··· Raw data ···

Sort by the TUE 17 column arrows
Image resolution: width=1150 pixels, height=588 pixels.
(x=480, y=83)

···
··· Raw data ···

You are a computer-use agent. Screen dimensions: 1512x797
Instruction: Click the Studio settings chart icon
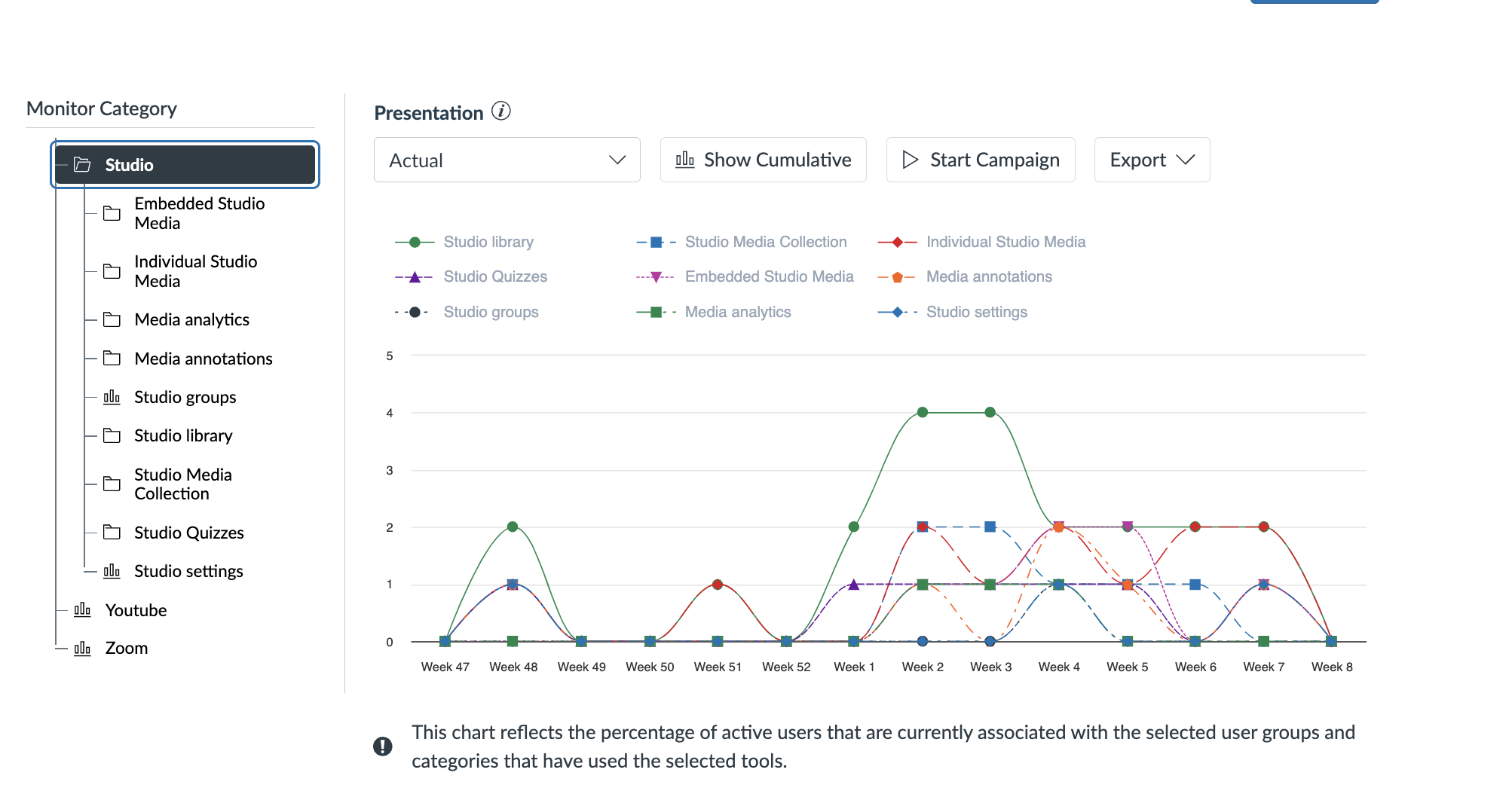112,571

···

Job
Convert the material from the line holding "Sort by the TUE 17 column arrows" through the line holding "(x=480, y=83)", both included, into a JSON list of strings with one string per line and blank lines omitted.

Exercise solution
[
  "Sort by the TUE 17 column arrows",
  "Image resolution: width=1150 pixels, height=588 pixels.",
  "(x=480, y=83)"
]